Long Beach’s Channel Park Homes were neglected after Hurricane Sandy, according to a report released last week by ERASE Racism, a Syosset-based civil rights organization. It concluded that there had been a lack of remediation at the public housing development, and that mold-infested homes there continued to pose a health hazard.

Channel Park — in the city’s North Park neighborhood and under the jurisdiction of the Long Beach Housing Authority — is one of the areas most susceptible to flooding, according to representatives of the group, which presented its findings at a March 29 meeting at the Evangel Revival Community Church.


“This office is aware that HUD’s most recent assessments consider the Long Beach Housing Authority to be high-performing,” City Manager Jack Schnirman said at Tuesday’s City Council meeting. “Nevertheless, there are issues raised in the report that are a concern, particularly those that pertain to critical health and safety issues, and we can all agree that those issues must be of paramount importance.”

In a letter dated April 6 that was signed by Schnirman and the City Council, the city called on HUD, which oversees the Long Beach Housing Authority, to review the ERASE Racism report and give feedback to the city, and provide a comprehensive review of the Housing Authority’s physical, financial and management assessments. Schnirman also said that the city called on HUD to dispatch an engineering team to Channel Park to reevaluate any past surveys of “critical” repairs, and provide the city with previous and future assessment reports of the Housing Authority.
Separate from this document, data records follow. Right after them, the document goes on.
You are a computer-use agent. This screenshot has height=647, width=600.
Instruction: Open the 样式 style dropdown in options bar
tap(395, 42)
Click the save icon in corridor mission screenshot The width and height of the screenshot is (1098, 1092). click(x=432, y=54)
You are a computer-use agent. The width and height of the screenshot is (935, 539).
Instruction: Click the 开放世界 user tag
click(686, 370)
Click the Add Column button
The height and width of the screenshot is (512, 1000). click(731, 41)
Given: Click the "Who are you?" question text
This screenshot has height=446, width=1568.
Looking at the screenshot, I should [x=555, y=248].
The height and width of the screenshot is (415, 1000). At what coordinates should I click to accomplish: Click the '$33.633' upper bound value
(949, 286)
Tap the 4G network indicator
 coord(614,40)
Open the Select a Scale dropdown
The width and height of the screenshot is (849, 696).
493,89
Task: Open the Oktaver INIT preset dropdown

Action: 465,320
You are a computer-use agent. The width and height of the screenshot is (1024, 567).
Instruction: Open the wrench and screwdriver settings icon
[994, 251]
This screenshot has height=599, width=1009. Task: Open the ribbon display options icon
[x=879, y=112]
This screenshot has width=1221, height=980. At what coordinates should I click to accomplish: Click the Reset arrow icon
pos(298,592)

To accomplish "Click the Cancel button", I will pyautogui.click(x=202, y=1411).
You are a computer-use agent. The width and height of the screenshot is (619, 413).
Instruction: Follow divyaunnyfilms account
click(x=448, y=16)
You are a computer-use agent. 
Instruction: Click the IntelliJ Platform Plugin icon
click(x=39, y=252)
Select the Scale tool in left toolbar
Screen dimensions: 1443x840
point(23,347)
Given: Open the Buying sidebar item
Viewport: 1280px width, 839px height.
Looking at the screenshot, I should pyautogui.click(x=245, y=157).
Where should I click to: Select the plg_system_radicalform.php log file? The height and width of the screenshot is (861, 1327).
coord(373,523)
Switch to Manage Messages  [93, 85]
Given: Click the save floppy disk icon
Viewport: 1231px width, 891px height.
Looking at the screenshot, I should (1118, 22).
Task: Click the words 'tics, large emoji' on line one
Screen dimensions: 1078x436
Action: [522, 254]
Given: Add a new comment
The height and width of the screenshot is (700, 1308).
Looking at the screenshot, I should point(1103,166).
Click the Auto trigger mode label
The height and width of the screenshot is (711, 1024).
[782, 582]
“We understand that [the Federal Emergency Management Agency] and New York State Governor’s Office of Storm Recovery are working to fund storm-recovery mitigation projects at the Housing Authority, and we are urging both agencies to expedite this process as quickly as possible so that the Housing Authority can rebuild properly and with resiliency,” Schnirman said. “ … Health and safety concerns must be paramount and be addressed expeditiously.”